Pointing records for text and on-screen elements:
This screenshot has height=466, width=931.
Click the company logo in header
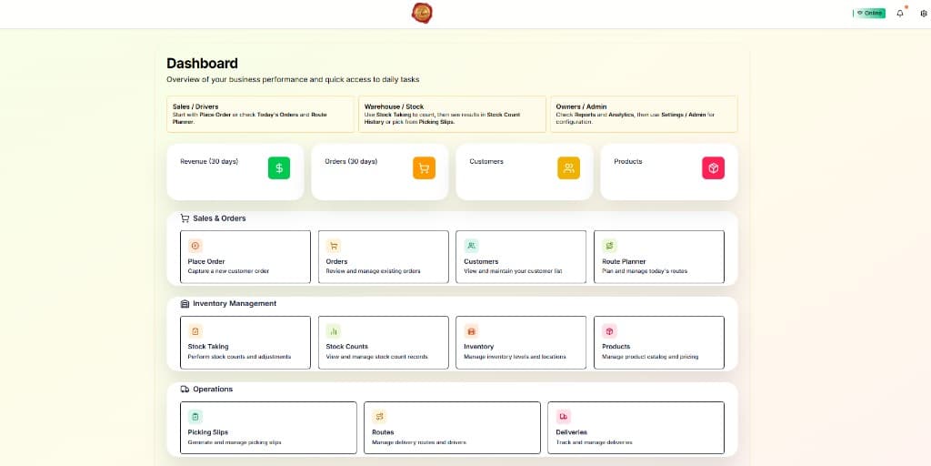tap(422, 13)
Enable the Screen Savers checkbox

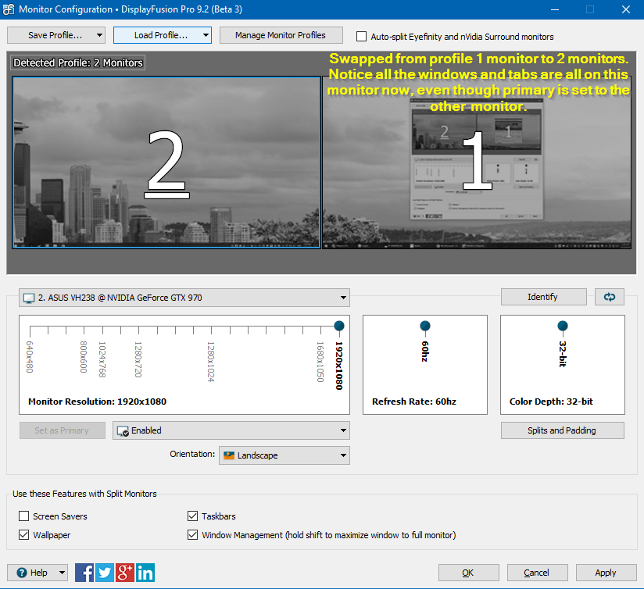24,516
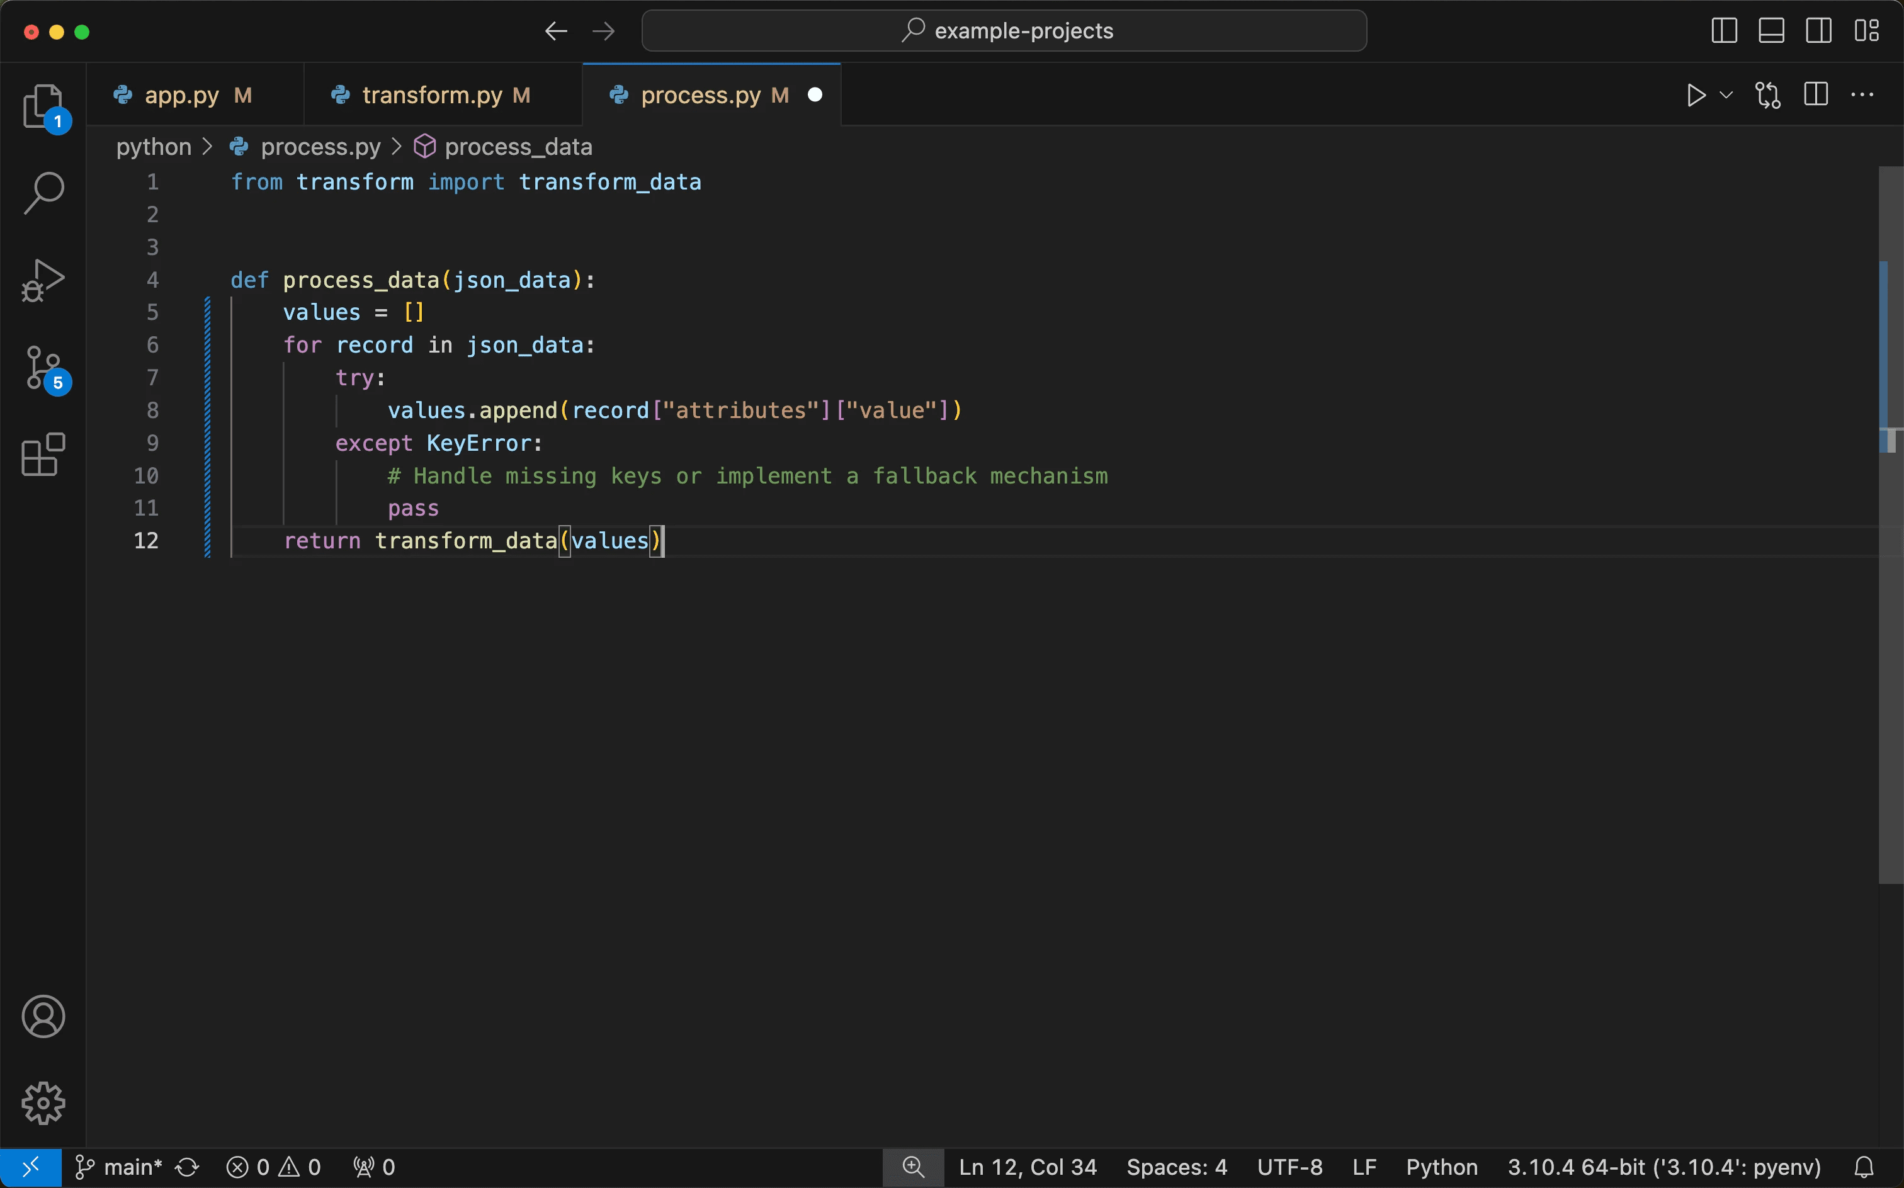Open the Manage gear icon
Viewport: 1904px width, 1188px height.
click(43, 1103)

[What is being asked]
Reproduce the listing above line for line, unchanged, and omit the pictures.

[Answer to this task]
This screenshot has height=466, width=931.
Click the company logo in header
tap(422, 13)
Enable the Screen Savers checkbox

24,516
Open the Manage gear icon
Viewport: 1904px width, 1188px height.
click(43, 1103)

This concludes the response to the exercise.